▶ _Source material_:
※ ※ ※
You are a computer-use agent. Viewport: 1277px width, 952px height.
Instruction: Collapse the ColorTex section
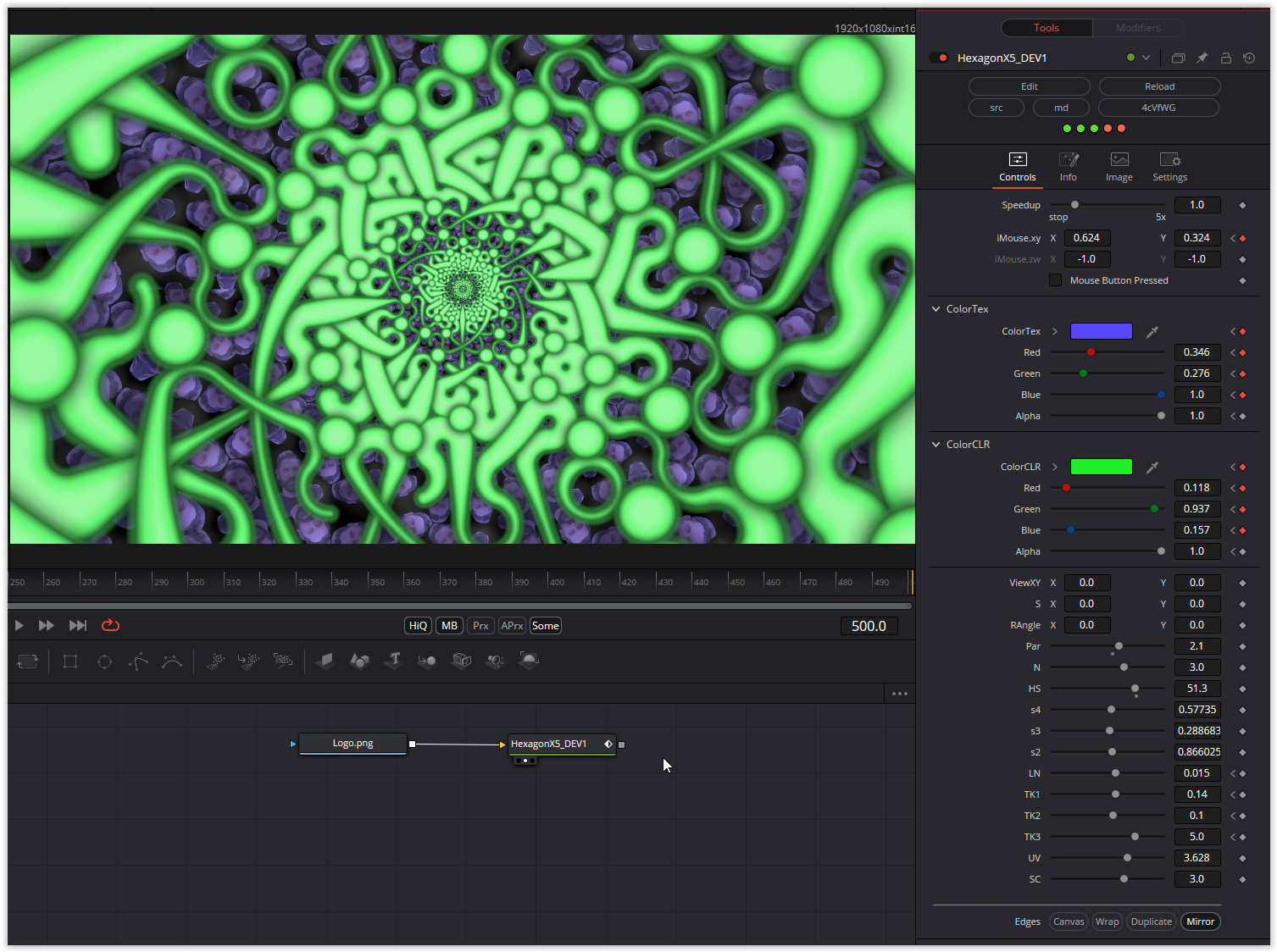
※ ※ ※
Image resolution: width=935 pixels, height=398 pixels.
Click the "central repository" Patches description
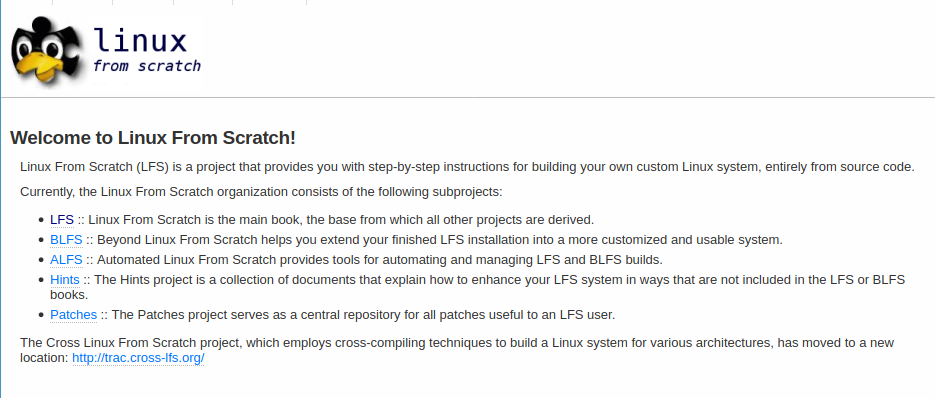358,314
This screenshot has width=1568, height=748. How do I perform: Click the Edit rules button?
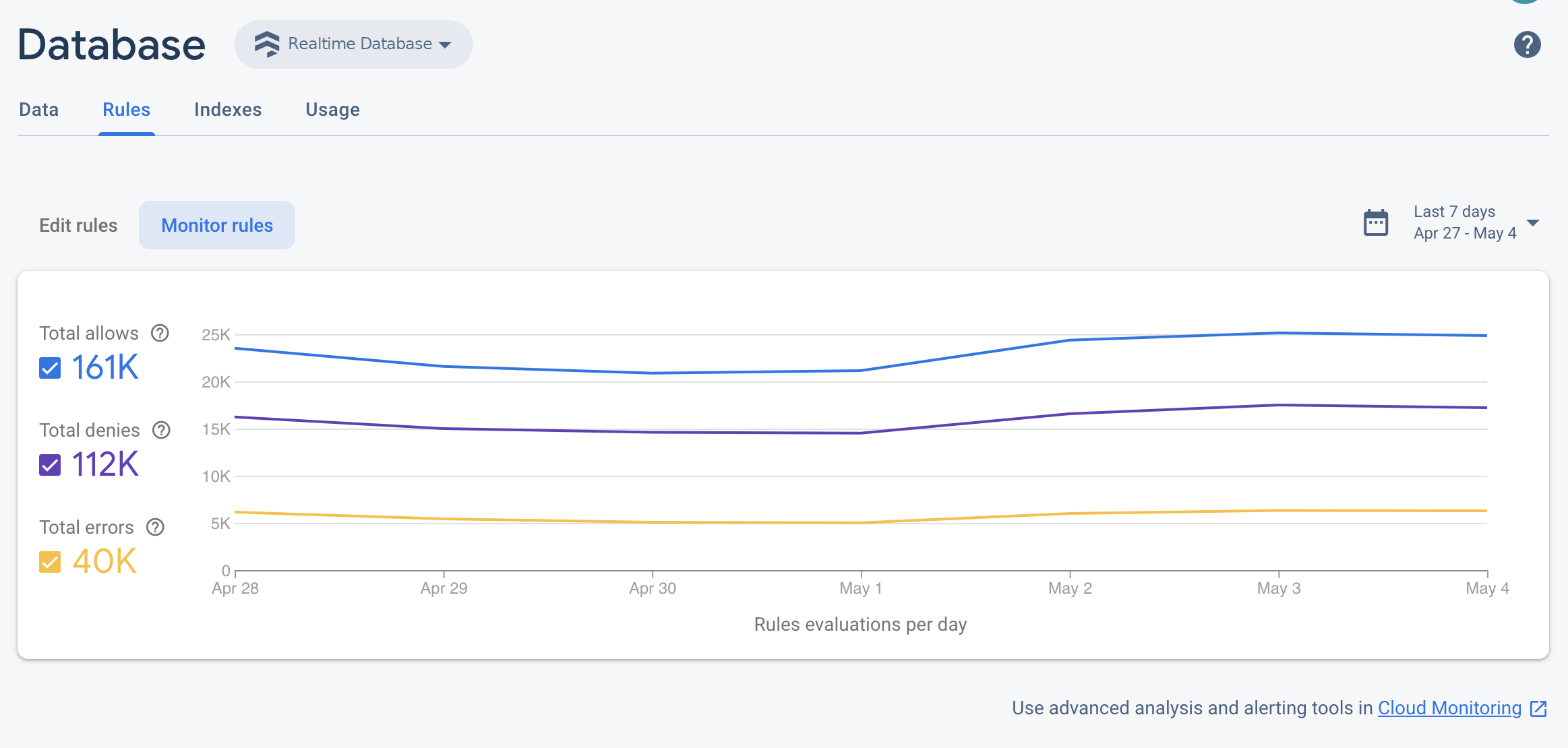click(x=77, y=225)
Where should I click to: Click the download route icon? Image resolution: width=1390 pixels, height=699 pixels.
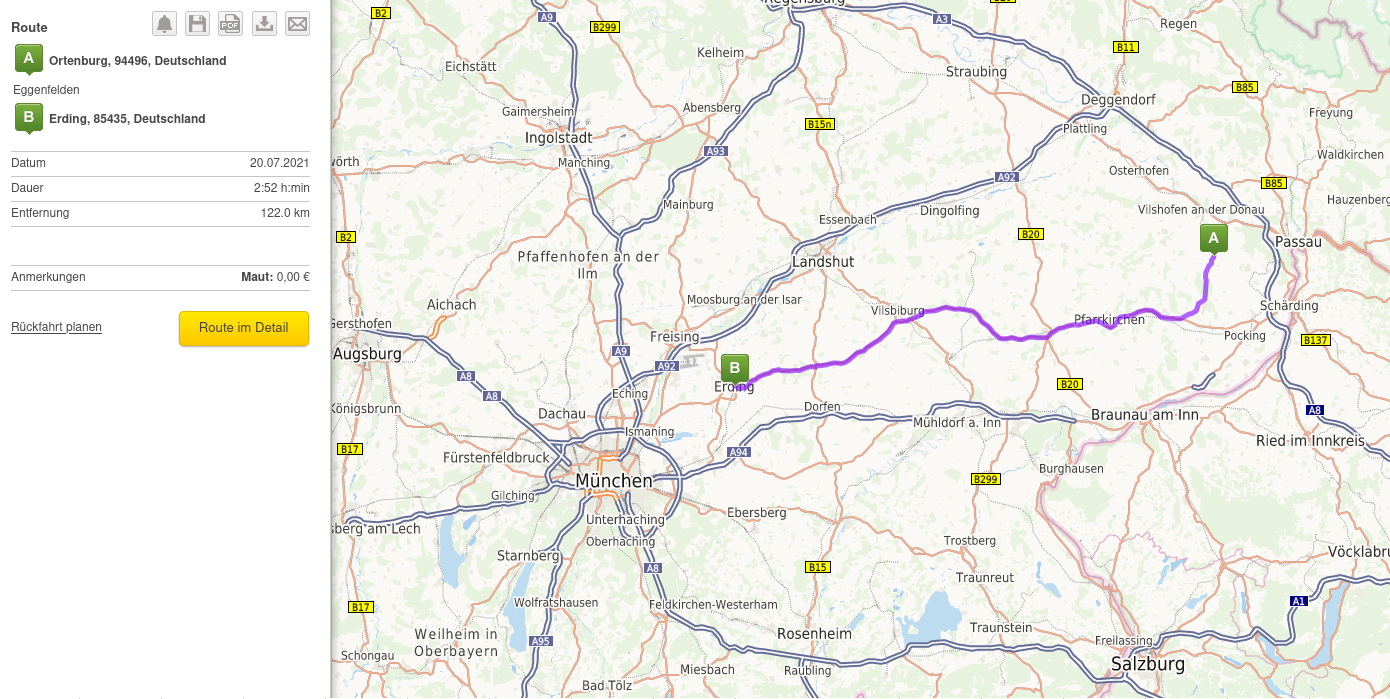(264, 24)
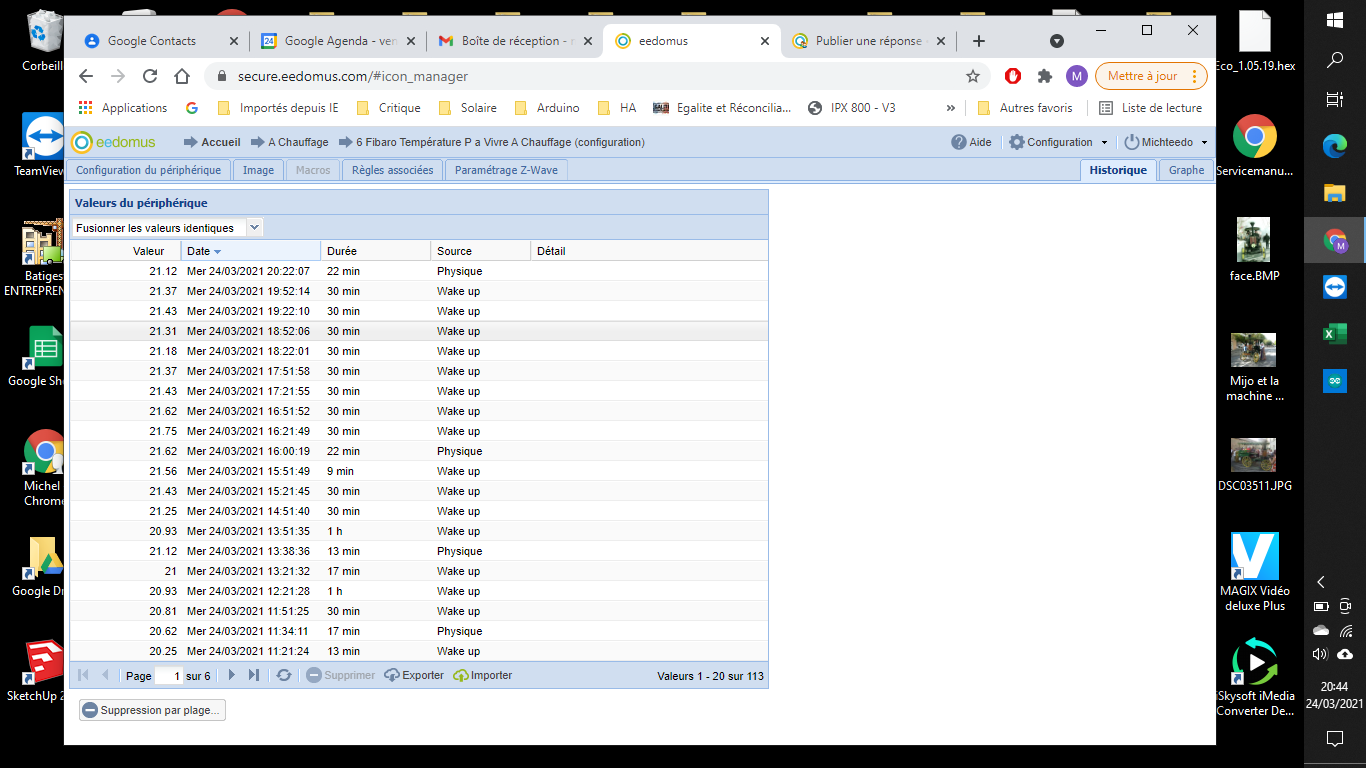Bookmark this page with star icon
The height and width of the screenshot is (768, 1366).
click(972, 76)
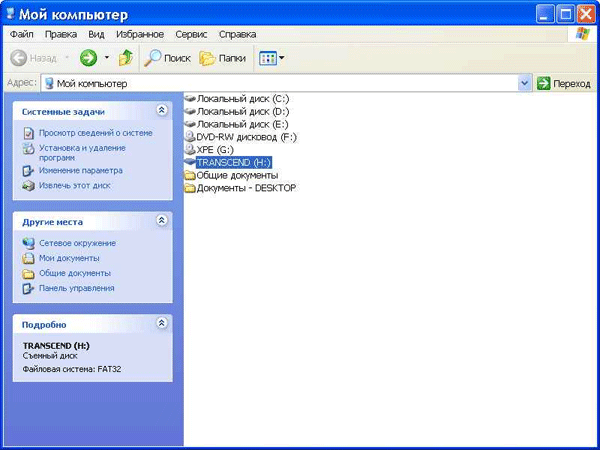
※ ※ ※
▶ _Problem to solve_: Extract the lines of the preceding material that run from the line with "You are a computer-use" through the line with "Instruction: Collapse the ColorTex section", inclusive, reproducing them exactly and adding nothing.

▶ _Result for this exercise_:
You are a computer-use agent. Viewport: 1277px width, 952px height.
Instruction: Collapse the ColorTex section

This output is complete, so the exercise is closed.